Exercise goal
Set down, please, exactly the lines below that run from the line with "Viewport: 850px width, 500px" to the line with "You are a GUI", both lines included.

Entries shown
====================
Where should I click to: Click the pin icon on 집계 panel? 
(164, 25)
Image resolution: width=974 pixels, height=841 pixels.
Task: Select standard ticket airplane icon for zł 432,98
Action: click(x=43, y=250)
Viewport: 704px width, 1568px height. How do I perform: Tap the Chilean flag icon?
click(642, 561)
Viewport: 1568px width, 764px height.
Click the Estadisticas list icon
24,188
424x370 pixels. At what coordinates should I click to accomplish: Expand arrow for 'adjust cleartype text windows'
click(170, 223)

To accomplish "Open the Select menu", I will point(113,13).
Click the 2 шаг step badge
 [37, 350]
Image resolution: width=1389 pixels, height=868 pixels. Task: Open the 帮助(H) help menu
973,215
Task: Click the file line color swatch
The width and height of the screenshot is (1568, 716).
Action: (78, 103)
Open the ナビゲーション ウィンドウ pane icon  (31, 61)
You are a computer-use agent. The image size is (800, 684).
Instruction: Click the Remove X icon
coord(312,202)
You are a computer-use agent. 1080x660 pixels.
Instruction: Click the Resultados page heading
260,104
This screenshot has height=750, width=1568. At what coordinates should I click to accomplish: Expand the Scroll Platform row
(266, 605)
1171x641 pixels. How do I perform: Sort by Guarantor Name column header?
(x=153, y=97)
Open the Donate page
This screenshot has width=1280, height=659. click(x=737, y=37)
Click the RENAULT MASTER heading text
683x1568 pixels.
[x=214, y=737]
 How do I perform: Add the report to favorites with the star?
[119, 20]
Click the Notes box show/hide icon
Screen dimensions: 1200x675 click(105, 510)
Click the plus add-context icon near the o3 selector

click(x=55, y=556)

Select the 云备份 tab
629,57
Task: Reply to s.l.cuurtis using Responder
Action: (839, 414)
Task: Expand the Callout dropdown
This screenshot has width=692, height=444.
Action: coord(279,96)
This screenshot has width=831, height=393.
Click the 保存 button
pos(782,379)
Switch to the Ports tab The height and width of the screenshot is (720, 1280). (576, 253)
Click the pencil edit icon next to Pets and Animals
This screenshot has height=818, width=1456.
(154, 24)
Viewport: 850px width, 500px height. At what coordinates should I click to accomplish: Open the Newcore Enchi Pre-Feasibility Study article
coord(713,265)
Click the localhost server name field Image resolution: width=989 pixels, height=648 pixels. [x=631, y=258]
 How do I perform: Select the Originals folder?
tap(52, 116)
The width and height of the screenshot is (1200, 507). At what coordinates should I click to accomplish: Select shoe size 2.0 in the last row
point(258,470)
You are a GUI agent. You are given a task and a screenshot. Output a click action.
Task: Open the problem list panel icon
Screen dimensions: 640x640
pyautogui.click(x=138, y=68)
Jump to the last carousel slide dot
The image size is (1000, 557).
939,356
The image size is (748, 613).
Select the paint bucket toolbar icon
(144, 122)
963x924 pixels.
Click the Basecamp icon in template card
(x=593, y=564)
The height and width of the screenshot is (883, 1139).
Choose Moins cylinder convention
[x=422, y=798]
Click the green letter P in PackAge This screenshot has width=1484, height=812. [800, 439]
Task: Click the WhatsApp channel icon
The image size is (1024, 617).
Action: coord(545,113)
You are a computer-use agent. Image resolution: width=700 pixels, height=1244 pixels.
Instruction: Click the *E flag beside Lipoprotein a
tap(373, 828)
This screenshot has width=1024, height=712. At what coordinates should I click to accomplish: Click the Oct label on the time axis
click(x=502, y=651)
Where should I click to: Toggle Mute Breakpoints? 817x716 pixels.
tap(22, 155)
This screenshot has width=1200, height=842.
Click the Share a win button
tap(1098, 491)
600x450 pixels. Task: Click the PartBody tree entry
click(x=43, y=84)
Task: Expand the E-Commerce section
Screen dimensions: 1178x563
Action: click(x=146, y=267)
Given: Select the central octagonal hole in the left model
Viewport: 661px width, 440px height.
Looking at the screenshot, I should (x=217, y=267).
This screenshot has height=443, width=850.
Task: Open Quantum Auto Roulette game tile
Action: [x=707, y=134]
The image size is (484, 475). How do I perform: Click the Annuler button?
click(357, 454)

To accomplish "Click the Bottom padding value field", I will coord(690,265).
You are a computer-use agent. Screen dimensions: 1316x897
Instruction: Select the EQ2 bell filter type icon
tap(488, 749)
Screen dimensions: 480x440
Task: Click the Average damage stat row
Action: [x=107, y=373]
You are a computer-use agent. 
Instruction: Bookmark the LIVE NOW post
====================
Solution for this problem
Viewport: 850px width, 500px height. At what coordinates should I click to accomplish: Open the Newcore Enchi Pre-Feasibility Study article
coord(713,265)
Click the localhost server name field Image resolution: width=989 pixels, height=648 pixels. [x=631, y=258]
 How do I perform: Select the Originals folder?
tap(52, 116)
The width and height of the screenshot is (1200, 507). At what coordinates should I click to accomplish: Select shoe size 2.0 in the last row
point(258,470)
You are a GUI agent. You are given a task and a screenshot. Output a click action.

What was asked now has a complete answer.